If it takes a village to raise a child, how well would an office of incompetent secret agents fare? The sixth season of FX's hit animated series, [Archer](series:720985), concluded with the answer this past Sunday (they'd do okay, really) in a season that brought the cast back from the cocaine-riddled, country music adventure in Miami that made up the show's previous season.
Where season five saw the cast go on an adventure that made Las Vegas blush, the sixth season focuses more on the madhouse at home: the missions are just as dangerous, the lewd jokes landed in classic Archer potence, and in the middle of a will-they-or-won't-they string of one night stands, Archer and Lana must work together to take care of their infant daughter, Abajean (or AJ, for short).
While the presence of an infant didn't soften the show's signature style of vulgarity, we did see Archer develop in an arguably stronger and more pronounced way than any other season. Archer, in the middle of bloodbaths and gun fights, began to worry about what might happen if he and the child's kick-ass spy mom died on the job. This was such a prominent concern on his mind that it didn't just span one episode's plot line - Archer brings it up quite a lot, and it truly serves as a doorway to the character's development as a father. The voice of archer, H. Jon Benjamin, thinks that the character still has has a long way to go:
I think there’s always— especially considering the way he had his child, he is slowly improving from the last child he had. Progress is slow, but life is pretty short. Archer, I think he’s got to pick up the pace as far as self-examining and figuring out how to get his life on track. But I'm not sure that will ever happen in the show... he’s got some time to while his daughter’s still a baby.
Archer's regard for his daughter surges past his previous, but just as unconventional interactions with Baby Seamus.
Beyond the lead, the supporting cast of Archer have gone from slates of comedic relief to full-fledged characters, existing as a barely operational family unit fueled by sarcasm and a shared love of chaotic instances.

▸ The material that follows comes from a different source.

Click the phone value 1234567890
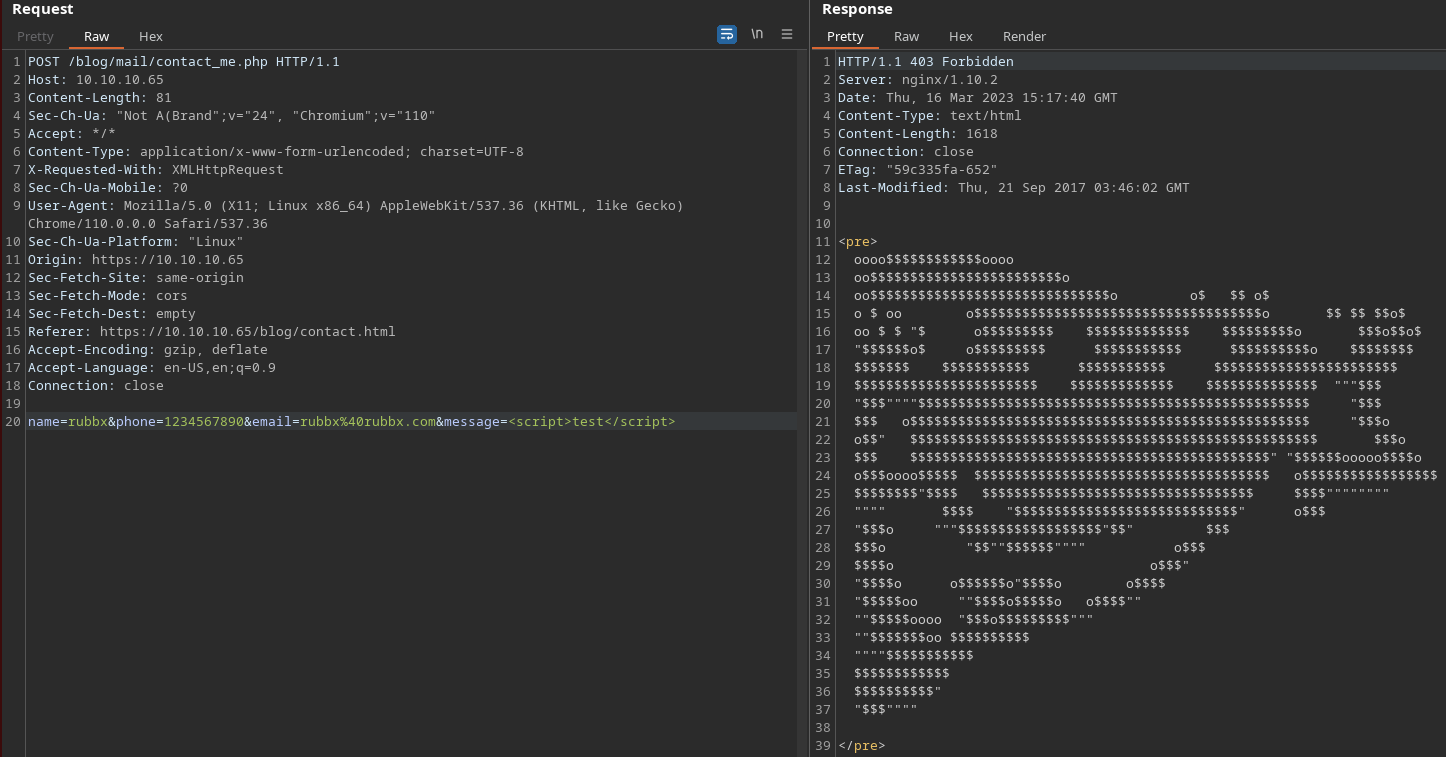(x=204, y=422)
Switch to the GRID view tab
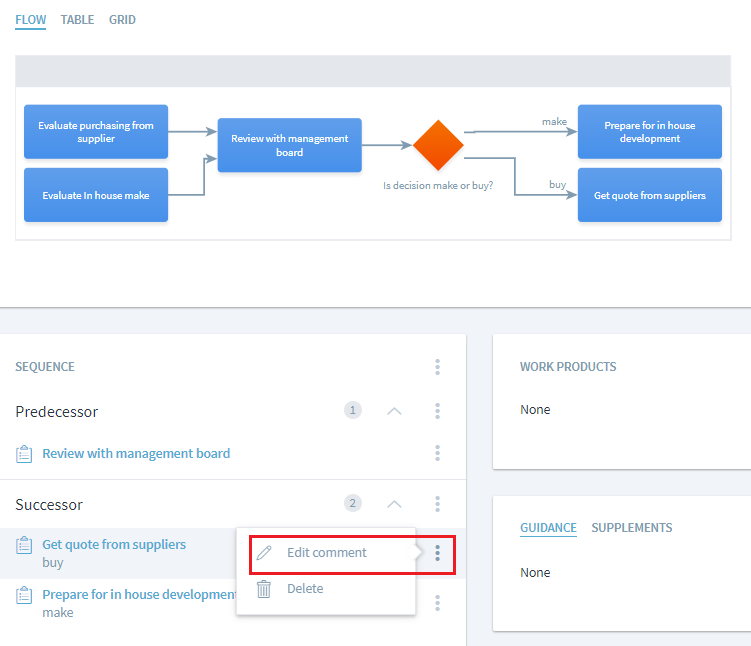The width and height of the screenshot is (751, 646). [122, 20]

"I think that they all probably hang out because nobody else will be friends with them, and I do think they like each other," says Amber Nash, who plays the loud and beloved Pam Poovey. "I honestly think that’s why the comedy works so well, because without the charm and the right chemistry, I think as mean as these characters are to each other, it wouldn’t work. But you can kind of tell there’s this like underlying love, this weird, unfortunate family drama love that they all have for each other that I really think makes it work."
Arguably one of the best and funniest episodes of the season, the cast finds themselves stuck in an elevator and must work together to stay sane. Predictably, they fail, and the trope of the episode develops in to a strange, deep look in to the cast that shows just how different they are from the people that popped up in season one.
Lucky Yates, who plays the outlandish and creepy Dr. Krieger, agreed: "I think it’s not only the best episode of the season, but I think it might be one of the best episodes of the entire show. Just for the very same reason that it is absolutely the core of the show that’s going on right in that episode, like it’s about these people that have to work together, they really like each other, but they hate each other the same time. They’re a big, huge dysfunctional family."
The show's supporting cast has enjoyed massive fan favoritism, along with long storylines that continued to develop in season six, said Nash. "Just this week I went back and read the pilot script for Archer, and when Pam first gets introduced ... it says 'Pam, overweight and mousy,' and like, now you think of Pam and you would never think 'mousy', right?"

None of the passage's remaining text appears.